◆ Exercise
Once you know how many lines below hold "plus", reply with that number and add nothing.

══ Given data ══

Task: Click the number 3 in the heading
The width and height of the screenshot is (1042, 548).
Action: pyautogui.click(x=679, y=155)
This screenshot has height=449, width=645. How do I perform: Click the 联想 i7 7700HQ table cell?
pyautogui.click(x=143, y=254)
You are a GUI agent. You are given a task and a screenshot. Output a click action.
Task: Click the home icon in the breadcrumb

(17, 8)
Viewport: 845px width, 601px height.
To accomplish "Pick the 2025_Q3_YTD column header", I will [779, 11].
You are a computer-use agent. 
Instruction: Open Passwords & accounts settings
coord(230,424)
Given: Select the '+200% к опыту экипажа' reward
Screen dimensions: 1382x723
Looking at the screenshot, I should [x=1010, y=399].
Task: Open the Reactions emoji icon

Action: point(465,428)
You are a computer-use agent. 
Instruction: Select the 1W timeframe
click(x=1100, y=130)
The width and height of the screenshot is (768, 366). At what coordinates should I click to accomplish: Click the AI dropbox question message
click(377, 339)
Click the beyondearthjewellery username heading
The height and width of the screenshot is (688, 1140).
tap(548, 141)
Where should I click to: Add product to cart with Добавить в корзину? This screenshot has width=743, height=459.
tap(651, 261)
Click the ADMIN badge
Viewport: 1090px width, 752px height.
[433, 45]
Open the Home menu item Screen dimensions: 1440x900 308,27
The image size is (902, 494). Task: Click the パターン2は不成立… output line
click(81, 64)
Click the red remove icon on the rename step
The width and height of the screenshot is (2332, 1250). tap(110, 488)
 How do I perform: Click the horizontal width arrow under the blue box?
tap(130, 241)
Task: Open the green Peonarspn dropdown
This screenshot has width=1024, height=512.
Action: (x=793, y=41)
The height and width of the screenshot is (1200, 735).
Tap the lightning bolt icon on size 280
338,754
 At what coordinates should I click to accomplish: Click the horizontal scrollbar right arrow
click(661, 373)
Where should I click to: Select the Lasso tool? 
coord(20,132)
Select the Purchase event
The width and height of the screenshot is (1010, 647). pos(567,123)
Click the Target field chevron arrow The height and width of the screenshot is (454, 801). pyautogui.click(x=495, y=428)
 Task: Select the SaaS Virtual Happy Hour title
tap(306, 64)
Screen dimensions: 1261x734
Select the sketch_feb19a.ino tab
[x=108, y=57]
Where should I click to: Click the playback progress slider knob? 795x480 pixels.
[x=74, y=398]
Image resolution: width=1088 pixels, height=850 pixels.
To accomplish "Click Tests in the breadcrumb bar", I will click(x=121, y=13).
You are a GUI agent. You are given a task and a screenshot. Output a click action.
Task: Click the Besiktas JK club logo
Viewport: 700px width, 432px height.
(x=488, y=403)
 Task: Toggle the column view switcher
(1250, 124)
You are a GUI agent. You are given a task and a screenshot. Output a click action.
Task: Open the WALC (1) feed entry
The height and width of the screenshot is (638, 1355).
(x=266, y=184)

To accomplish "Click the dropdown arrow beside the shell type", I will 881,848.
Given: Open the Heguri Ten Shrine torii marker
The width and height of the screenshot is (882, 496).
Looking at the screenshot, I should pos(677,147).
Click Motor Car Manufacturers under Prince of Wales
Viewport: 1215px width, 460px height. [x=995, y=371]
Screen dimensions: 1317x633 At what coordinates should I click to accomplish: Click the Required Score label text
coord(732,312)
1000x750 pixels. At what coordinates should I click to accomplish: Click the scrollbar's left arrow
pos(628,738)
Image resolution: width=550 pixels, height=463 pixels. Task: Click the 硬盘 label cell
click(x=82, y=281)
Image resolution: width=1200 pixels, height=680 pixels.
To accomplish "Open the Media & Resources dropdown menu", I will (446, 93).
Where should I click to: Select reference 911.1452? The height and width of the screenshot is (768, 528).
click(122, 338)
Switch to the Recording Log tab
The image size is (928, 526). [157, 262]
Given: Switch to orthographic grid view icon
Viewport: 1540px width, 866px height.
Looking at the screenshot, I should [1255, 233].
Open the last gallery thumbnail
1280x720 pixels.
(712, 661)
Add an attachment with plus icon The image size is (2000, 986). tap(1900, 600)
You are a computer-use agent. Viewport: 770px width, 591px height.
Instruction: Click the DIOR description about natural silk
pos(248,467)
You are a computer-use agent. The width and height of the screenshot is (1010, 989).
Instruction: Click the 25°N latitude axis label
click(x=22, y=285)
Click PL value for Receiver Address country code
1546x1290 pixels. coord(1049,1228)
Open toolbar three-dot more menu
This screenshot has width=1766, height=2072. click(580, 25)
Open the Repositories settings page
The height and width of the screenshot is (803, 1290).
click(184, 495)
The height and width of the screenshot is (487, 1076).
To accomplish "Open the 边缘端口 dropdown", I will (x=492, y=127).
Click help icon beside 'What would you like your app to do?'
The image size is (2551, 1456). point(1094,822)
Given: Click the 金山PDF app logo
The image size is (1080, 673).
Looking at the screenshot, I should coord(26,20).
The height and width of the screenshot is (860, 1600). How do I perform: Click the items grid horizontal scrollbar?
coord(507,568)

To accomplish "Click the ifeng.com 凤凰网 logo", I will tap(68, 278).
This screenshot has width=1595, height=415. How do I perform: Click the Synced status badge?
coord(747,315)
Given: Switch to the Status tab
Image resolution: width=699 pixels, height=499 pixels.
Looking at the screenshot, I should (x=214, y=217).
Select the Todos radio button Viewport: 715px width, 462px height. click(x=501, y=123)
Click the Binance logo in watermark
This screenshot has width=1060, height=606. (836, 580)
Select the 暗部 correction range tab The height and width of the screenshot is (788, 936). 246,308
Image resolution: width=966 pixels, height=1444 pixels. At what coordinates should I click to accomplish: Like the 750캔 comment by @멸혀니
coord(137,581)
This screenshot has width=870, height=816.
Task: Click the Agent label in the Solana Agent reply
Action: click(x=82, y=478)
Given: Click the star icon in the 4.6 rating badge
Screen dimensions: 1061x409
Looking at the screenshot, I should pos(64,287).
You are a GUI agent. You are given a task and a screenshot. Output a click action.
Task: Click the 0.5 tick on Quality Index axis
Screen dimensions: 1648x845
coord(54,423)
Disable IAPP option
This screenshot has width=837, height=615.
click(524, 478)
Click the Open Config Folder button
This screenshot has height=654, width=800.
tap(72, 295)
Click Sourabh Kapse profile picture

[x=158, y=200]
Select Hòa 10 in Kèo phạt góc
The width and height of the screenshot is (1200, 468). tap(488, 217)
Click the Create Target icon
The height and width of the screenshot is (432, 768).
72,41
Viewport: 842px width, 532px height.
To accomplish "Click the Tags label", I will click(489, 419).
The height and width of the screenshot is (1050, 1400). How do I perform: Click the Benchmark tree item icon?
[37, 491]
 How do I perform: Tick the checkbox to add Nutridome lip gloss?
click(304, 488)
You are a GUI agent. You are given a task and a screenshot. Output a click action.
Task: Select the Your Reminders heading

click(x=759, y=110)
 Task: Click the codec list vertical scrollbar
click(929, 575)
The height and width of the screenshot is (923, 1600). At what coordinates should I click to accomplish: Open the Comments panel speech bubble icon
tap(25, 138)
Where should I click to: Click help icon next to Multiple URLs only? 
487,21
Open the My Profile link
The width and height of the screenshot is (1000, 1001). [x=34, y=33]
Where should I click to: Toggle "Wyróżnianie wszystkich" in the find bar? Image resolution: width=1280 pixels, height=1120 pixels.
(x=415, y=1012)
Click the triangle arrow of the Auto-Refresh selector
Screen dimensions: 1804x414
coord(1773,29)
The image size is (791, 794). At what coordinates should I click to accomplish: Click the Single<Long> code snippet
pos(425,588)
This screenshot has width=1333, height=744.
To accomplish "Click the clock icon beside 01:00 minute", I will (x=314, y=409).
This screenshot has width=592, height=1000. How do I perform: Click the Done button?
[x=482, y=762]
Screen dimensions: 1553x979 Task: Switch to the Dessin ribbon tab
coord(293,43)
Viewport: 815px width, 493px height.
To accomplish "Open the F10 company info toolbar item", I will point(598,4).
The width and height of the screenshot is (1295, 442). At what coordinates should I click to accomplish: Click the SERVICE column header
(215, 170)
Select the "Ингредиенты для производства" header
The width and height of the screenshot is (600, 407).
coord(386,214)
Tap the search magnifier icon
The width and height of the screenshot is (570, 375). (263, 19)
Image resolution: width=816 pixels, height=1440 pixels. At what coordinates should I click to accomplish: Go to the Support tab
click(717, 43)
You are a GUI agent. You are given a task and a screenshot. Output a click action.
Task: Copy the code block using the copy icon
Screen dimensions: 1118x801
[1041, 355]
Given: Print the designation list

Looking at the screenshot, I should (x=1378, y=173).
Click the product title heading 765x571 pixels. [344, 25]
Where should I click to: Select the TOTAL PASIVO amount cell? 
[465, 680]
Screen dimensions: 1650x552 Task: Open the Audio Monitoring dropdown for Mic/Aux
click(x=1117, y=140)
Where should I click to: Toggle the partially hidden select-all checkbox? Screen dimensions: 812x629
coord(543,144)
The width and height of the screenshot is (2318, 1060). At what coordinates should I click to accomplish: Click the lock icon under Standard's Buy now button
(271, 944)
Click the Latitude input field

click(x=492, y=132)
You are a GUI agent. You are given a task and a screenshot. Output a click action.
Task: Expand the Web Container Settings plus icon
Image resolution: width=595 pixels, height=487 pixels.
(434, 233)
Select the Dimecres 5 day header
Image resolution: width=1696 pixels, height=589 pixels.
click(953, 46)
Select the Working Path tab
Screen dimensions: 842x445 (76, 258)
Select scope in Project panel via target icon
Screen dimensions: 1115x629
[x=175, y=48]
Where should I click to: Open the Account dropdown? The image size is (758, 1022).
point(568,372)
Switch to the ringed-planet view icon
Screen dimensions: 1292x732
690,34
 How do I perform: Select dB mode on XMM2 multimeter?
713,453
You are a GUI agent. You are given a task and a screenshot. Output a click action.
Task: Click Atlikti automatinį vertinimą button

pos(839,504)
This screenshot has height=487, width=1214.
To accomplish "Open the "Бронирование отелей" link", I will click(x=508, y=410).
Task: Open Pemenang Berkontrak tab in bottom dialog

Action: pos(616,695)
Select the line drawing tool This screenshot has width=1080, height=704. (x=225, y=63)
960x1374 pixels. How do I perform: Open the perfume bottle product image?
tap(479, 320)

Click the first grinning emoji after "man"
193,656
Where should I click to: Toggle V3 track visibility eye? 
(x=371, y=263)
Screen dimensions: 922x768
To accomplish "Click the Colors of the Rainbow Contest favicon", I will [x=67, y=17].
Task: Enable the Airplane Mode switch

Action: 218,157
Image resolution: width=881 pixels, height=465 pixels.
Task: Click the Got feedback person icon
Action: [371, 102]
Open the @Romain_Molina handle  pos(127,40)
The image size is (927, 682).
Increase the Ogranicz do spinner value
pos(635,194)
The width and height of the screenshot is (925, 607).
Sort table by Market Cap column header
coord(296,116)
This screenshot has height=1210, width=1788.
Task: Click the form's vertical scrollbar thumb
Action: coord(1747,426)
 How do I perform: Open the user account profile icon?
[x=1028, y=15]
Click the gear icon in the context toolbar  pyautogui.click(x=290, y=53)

═══

◆ Finished exercise
2